◆ INSTRUCTIONS TO FOLLOW: Present as a Markdown table with columns No. and Entry the lines of the data beginning at the line that contains "Expand the 128917" and ending after the line that contains "Action: pyautogui.click(x=33, y=149)", one numbered row per line, with blank lines omitted.

◆ INPUT:
* * * * * * * * *

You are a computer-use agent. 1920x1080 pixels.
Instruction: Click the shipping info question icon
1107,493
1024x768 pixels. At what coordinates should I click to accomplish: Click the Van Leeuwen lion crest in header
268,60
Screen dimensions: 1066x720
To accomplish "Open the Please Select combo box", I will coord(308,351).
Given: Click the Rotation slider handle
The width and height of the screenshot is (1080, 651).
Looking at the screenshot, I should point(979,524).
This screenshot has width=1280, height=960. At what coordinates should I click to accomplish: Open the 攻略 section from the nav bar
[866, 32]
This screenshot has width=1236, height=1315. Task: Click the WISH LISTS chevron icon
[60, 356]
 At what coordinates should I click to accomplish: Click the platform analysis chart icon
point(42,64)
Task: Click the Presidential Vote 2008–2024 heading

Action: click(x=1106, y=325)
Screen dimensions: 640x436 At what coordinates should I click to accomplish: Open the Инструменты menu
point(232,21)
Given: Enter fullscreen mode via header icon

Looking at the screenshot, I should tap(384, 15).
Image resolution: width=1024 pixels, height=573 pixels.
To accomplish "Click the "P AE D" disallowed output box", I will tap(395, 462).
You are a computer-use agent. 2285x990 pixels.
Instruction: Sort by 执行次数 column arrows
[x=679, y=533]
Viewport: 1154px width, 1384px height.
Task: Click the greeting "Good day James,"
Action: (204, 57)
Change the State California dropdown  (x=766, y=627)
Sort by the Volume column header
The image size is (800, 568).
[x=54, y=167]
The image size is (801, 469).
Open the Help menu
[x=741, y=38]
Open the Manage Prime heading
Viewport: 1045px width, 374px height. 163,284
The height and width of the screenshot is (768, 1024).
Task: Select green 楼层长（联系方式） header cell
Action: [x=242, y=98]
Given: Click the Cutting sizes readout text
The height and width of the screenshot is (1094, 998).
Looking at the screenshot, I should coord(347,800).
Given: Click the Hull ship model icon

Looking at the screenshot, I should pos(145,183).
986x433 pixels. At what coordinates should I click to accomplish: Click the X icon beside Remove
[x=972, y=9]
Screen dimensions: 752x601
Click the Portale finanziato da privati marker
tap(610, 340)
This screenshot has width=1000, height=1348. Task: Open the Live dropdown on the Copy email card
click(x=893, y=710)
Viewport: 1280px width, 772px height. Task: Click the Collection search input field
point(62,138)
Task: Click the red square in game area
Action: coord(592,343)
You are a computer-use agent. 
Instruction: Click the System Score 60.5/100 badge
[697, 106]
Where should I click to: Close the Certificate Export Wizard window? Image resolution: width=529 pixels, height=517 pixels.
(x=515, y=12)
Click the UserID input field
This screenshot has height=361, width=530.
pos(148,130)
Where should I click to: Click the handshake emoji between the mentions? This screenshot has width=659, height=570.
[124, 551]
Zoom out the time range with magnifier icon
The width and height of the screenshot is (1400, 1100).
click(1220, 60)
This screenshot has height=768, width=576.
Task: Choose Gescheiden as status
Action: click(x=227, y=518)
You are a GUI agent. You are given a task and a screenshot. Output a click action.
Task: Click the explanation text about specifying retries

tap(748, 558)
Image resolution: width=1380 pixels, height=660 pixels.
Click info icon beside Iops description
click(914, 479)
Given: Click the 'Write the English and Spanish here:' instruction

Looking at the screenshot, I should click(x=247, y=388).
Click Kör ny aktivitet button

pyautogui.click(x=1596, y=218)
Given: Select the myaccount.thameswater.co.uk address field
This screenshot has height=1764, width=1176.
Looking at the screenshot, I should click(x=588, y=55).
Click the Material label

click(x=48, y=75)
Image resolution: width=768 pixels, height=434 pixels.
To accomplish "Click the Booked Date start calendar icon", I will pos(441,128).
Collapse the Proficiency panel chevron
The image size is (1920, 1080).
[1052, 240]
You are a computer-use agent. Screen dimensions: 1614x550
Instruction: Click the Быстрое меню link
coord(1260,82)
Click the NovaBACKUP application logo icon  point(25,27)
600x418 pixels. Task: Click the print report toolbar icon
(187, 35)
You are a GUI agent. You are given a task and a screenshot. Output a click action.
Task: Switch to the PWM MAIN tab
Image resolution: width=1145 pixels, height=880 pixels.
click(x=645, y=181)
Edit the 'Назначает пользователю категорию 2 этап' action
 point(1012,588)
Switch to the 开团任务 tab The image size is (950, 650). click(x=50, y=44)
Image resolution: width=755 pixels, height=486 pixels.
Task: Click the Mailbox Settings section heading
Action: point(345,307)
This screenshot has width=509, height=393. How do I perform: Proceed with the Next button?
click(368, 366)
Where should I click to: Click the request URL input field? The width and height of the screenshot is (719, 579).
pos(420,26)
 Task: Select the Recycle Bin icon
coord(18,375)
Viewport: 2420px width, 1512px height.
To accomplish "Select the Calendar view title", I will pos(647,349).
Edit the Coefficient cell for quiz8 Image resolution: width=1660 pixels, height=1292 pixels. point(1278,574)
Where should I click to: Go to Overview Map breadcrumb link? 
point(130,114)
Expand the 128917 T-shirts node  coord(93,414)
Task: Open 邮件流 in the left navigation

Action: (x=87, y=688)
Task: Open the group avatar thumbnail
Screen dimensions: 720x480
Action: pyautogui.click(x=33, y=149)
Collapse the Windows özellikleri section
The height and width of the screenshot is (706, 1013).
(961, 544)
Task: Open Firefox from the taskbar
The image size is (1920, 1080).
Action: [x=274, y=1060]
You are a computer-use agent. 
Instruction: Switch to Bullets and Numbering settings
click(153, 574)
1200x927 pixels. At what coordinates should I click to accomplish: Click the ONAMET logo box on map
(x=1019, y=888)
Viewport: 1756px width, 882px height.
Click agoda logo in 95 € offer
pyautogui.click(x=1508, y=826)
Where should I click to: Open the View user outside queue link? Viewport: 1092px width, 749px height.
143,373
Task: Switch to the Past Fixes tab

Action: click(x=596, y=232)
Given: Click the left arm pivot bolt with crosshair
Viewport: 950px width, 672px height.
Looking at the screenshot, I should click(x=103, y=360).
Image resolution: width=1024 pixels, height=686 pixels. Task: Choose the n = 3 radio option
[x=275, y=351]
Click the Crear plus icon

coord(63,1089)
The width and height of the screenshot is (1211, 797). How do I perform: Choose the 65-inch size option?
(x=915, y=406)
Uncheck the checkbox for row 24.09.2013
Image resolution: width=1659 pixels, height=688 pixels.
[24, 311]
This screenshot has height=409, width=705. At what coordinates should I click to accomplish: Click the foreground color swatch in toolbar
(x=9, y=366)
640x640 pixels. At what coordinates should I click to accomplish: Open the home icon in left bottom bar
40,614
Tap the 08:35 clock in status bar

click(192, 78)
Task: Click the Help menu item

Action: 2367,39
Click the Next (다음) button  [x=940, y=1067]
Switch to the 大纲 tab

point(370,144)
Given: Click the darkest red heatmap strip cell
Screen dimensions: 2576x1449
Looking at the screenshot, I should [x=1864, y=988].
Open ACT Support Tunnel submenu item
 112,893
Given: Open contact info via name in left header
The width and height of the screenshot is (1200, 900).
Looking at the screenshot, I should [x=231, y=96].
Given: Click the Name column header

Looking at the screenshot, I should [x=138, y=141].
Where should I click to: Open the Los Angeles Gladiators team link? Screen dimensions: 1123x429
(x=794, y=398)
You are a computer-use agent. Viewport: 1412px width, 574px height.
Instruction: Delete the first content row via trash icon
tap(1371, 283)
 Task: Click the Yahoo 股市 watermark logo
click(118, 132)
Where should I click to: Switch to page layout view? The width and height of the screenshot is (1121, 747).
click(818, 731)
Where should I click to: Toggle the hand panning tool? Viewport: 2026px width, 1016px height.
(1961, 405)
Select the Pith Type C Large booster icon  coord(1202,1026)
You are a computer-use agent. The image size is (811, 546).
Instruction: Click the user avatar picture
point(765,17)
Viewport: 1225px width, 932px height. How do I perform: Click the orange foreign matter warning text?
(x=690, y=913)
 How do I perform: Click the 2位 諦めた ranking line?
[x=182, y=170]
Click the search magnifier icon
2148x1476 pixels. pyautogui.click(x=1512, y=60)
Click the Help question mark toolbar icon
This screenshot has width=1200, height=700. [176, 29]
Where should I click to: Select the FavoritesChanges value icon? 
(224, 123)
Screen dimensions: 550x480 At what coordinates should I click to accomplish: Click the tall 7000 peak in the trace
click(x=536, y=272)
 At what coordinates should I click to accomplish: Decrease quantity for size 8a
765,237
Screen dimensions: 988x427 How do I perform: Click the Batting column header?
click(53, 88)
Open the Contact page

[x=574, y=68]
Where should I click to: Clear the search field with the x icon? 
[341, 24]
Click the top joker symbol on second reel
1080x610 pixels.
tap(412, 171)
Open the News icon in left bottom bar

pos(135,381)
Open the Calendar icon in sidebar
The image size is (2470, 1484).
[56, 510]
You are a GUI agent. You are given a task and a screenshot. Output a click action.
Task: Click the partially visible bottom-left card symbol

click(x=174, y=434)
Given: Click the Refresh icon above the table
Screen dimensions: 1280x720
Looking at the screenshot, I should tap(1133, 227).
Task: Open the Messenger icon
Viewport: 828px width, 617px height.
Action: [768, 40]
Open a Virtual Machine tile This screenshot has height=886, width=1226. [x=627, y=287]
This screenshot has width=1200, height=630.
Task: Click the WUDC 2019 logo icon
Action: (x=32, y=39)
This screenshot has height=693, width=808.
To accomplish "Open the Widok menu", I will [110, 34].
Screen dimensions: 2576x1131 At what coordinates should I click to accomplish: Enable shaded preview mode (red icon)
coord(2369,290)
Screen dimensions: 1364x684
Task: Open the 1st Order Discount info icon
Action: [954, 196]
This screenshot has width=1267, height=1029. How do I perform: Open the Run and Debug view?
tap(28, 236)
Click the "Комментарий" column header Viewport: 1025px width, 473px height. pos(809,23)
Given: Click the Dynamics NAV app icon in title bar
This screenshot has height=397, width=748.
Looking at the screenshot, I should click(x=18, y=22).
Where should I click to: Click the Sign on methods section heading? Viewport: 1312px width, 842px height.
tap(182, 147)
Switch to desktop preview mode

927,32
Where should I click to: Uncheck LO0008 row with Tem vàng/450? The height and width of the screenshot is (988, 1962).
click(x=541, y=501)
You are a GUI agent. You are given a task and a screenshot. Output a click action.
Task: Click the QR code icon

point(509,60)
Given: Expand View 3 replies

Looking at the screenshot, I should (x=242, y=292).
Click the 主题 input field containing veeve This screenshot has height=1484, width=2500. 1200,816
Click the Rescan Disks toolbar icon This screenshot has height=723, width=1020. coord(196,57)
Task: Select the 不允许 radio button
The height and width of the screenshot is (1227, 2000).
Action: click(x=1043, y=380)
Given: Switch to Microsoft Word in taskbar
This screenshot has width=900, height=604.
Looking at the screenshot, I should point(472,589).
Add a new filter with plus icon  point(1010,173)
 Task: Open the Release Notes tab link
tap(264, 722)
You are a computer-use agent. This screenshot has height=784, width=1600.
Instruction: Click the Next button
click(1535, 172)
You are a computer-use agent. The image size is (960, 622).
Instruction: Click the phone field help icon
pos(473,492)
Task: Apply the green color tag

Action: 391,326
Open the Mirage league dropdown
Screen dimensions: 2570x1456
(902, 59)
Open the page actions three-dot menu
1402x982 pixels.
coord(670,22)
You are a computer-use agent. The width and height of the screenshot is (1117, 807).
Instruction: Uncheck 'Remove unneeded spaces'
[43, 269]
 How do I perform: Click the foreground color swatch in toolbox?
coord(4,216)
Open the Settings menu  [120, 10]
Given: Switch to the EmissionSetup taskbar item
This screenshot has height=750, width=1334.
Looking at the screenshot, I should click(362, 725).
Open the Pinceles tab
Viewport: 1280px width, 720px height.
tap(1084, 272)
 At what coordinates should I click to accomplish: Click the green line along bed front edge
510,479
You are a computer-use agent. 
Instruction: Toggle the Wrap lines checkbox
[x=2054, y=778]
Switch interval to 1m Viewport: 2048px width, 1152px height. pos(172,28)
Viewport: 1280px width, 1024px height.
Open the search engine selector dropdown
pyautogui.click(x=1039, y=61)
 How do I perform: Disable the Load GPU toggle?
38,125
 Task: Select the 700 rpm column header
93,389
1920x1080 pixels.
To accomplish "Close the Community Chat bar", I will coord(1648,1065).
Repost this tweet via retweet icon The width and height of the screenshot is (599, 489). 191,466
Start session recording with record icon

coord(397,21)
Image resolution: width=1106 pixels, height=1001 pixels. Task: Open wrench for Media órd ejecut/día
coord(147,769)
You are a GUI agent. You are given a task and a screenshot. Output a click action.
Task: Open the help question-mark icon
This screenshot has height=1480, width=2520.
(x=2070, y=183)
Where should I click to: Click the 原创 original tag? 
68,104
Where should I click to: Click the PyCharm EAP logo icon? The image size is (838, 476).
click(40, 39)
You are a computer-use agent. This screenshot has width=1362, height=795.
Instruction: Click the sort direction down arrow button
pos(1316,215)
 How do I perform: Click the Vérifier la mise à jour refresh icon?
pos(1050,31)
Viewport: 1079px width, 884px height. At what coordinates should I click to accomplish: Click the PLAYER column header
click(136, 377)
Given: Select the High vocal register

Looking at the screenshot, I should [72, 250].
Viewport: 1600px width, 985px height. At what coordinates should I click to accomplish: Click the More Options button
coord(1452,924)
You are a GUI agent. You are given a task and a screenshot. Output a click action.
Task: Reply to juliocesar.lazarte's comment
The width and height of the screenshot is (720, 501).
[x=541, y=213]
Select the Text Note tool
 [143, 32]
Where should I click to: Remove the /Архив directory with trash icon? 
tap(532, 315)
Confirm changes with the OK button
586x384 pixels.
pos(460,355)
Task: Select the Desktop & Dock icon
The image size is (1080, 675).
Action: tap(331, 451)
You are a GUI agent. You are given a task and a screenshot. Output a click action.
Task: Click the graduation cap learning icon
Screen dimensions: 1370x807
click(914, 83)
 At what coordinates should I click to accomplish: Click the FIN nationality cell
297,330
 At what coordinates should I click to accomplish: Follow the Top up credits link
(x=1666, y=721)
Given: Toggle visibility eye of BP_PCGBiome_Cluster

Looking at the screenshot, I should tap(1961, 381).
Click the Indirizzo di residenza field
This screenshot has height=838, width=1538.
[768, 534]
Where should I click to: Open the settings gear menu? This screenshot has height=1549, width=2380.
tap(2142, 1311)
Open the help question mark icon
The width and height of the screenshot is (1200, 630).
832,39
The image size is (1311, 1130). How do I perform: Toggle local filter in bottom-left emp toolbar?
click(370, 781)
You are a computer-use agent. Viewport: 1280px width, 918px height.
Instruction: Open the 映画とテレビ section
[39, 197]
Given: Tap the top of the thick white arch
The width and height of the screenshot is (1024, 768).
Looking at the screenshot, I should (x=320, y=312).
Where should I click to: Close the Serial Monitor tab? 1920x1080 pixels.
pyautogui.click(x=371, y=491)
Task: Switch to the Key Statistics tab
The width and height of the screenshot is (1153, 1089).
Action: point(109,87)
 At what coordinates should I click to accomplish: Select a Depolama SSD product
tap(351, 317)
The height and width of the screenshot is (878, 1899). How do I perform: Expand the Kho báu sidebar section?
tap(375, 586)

* * * * * * * * *

◆ OUTPUT BELOW:
| No. | Entry |
|---|---|
| 1 | Expand the 128917 T-shirts node  coord(93,414) |
| 2 | Task: Open 邮件流 in the left navigation |
| 3 | Action: (x=87, y=688) |
| 4 | Task: Open the group avatar thumbnail |
| 5 | Screen dimensions: 720x480 |
| 6 | Action: pyautogui.click(x=33, y=149) |